Le 22 septembre 2023, Giorgio Napolitano, figure de proue de la vie politique italienne pendant plusieurs décennies, est décédé à l’âge de 98 ans. Au cours de sa longue vie, Napolitano a conjugué un militantisme communiste de fer, qui l’a conduit en 1956 à approuver l’invasion soviétique de la Hongrie, avec une loyauté tout aussi de fer envers la fraternité maçonnique à laquelle il appartenait, suivant les traces de son père Giovanni (1883-1895), figure de proue du Grand Orient d’Italie. Le 10 mai 2006, après l’élection de Napolitano à la présidence de la République, l’avocat Gustavo Raffi, Grand Maître du Grand Orient, a qualifié ce choix de « l’un des moments les plus élevés de la vie démocratique du pays » et le jour de la mort de l’ex-président, le Grand Orient a mis les drapeaux en berne à son siège national sur la colline du Janicule en signe de condoléances.

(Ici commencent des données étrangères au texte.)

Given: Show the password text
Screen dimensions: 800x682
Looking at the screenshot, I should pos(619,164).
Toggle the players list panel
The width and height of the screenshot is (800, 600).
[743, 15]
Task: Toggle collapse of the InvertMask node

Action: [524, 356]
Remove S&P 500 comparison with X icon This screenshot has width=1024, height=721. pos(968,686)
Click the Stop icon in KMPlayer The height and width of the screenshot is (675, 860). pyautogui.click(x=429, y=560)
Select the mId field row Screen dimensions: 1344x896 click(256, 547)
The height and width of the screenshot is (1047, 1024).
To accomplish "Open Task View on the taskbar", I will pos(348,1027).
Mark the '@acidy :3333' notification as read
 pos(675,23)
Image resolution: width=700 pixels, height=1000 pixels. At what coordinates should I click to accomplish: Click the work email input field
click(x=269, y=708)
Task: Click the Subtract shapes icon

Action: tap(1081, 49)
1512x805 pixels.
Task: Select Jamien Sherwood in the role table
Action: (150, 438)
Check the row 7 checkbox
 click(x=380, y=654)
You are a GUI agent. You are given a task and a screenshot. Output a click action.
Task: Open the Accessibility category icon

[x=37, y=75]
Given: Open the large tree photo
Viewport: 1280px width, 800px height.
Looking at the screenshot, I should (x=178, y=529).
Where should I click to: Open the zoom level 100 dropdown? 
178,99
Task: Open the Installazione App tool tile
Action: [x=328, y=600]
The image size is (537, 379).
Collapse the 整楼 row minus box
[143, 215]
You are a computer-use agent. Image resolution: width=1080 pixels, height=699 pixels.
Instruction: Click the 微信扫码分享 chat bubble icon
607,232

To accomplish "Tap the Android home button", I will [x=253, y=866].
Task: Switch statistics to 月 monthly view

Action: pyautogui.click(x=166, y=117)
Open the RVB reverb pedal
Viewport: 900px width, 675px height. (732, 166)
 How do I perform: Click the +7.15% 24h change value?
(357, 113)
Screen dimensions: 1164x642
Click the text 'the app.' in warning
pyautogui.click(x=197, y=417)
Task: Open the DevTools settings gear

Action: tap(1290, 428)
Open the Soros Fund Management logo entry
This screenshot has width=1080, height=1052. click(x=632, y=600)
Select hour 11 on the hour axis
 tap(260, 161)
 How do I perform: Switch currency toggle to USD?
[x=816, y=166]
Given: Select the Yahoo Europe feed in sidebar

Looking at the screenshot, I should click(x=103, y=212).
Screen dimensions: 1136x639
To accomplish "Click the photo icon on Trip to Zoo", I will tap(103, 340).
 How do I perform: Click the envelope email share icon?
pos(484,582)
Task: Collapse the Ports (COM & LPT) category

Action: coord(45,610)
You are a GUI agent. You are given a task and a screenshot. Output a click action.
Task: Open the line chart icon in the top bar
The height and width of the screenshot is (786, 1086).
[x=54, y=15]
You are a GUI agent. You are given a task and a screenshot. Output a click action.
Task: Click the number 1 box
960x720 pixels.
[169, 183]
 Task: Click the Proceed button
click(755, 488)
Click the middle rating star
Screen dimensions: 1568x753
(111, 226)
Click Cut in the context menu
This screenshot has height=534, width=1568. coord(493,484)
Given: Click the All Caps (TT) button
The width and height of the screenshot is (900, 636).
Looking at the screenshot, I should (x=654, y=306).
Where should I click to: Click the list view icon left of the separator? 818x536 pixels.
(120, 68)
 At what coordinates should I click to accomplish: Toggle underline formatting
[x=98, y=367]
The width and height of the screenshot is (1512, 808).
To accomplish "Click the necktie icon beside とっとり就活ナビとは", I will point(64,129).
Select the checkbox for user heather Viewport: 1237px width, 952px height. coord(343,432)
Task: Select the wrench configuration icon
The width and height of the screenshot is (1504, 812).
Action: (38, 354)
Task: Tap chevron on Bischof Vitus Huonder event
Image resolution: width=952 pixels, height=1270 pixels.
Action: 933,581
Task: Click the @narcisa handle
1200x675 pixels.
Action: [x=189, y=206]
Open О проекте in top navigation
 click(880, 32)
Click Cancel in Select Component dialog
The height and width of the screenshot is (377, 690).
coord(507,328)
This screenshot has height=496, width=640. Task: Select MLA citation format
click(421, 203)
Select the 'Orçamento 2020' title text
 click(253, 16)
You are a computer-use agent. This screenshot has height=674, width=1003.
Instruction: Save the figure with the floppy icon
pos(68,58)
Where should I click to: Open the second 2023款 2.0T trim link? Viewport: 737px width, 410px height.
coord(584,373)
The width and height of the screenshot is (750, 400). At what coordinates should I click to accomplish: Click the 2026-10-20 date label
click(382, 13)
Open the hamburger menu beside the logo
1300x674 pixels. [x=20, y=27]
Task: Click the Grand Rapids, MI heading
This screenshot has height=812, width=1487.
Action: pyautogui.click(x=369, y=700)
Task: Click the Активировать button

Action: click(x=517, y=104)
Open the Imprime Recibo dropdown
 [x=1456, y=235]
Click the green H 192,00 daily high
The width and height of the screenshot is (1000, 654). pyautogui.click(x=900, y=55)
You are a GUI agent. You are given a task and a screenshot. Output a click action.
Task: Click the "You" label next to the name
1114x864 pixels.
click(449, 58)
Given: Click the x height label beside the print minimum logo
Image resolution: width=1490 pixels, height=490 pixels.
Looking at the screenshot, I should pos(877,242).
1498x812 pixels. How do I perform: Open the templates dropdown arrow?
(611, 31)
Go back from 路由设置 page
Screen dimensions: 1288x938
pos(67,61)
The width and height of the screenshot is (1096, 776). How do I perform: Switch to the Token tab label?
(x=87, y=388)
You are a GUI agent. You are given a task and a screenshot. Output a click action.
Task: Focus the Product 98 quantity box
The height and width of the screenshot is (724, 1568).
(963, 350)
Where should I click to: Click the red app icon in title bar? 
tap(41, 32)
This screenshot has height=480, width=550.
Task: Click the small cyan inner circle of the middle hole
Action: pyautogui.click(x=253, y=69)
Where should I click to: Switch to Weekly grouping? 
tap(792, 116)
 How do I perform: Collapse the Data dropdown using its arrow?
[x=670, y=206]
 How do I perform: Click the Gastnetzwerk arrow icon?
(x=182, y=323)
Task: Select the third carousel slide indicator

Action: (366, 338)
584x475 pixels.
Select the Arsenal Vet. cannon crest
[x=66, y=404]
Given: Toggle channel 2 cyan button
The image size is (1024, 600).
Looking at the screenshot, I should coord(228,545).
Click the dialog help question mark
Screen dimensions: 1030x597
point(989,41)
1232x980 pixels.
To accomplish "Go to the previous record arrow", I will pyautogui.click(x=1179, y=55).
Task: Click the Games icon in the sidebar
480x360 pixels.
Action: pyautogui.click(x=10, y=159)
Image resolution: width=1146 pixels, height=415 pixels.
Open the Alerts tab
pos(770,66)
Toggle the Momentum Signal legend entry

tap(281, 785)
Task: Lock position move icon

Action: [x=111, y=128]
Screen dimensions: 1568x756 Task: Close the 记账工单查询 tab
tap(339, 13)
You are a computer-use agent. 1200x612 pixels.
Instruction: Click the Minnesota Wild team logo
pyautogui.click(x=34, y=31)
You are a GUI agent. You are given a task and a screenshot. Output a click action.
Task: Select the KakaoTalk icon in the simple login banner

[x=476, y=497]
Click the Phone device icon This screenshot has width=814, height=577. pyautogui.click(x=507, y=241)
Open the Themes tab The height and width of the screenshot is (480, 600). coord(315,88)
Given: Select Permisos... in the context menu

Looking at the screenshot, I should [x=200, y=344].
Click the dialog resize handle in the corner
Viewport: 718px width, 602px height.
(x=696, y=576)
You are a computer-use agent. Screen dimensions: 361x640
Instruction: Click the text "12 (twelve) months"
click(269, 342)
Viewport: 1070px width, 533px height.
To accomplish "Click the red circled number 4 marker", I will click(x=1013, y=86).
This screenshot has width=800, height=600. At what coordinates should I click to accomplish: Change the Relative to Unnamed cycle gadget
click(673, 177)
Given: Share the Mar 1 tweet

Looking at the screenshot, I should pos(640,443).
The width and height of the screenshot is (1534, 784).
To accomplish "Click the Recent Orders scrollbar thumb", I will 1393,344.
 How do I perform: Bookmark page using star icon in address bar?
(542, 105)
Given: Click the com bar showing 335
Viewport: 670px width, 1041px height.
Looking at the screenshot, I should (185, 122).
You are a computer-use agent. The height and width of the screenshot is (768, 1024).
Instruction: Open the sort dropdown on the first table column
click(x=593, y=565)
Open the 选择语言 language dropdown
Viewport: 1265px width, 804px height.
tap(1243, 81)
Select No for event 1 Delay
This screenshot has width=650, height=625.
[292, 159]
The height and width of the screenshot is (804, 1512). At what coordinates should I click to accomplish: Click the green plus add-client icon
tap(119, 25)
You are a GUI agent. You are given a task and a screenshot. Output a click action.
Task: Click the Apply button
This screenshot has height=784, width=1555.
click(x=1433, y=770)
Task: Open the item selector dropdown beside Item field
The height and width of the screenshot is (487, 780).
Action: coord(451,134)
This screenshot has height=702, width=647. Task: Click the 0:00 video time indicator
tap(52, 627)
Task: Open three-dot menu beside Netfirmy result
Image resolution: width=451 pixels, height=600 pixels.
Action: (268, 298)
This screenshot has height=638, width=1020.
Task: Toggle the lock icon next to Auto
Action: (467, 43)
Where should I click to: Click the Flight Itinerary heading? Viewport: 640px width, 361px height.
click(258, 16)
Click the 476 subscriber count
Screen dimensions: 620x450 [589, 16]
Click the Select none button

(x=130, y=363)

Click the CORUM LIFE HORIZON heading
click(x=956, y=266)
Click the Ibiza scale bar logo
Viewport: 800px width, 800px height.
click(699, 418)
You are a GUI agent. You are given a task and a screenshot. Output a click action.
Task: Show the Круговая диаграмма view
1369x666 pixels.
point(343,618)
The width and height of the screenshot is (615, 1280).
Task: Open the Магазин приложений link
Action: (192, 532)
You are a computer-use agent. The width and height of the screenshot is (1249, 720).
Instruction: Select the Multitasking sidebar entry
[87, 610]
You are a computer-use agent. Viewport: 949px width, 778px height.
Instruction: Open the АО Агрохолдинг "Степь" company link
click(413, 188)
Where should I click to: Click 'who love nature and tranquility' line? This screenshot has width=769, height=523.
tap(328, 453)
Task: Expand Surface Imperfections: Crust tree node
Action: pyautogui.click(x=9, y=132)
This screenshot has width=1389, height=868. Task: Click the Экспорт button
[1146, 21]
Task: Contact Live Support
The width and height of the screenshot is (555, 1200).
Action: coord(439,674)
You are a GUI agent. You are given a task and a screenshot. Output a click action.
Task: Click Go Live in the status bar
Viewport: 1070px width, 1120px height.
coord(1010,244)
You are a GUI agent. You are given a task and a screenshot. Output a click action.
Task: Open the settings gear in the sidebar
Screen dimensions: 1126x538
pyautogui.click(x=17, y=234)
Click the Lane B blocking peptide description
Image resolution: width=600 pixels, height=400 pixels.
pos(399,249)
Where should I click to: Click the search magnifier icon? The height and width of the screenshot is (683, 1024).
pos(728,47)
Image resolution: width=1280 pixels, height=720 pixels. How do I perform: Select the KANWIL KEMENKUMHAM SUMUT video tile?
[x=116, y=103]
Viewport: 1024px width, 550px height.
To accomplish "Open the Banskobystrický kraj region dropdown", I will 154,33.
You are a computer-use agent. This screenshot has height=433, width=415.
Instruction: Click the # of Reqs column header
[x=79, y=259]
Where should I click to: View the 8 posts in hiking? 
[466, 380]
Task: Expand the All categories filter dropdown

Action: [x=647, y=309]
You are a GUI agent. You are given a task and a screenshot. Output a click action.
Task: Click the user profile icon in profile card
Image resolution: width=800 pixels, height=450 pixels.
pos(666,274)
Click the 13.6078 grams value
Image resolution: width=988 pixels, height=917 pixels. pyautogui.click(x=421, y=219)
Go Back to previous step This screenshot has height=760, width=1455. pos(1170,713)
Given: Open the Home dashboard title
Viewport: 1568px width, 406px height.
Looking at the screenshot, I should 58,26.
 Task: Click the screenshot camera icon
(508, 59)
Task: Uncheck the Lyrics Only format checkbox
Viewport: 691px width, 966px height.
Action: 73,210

Au sein du Parti communiste italien, si Enrico Berlinguer (1922-1984) dirigeait l’aile des « catholiques-communistes », qui cherchaient à réconcilier l’ostensoir avec la faucille et le marteau, Napolitano était, après Giorgio Amendola (1907-1980), le plus illustre représentant des « athées-communistes », partisans d’une rencontre entre le communisme et le super-capitalisme sur la base du rejet commun de la dimension transcendante de la vie. Ferruccio Pinotti et Stefano Santachiara, dans leur livre I panni sporchi sale della sinistra. I segreti di Napolitano e gli affari del Pd (2013), affirment que Napolitano aurait été initié à la franc-maçonnerie anglo-saxonne il y a longtemps et rappellent plusieurs moments significatifs de sa vie qui peuvent être compris sous cet angle, du « voyage mystérieux » aux États-Unis en 1978, à l’époque de l’enlèvement de Moro, à la rencontre, en 2001, à Cernobbio, avec Henry Kissinger, qui l’a salué avec les mots « Mon communiste préféré ».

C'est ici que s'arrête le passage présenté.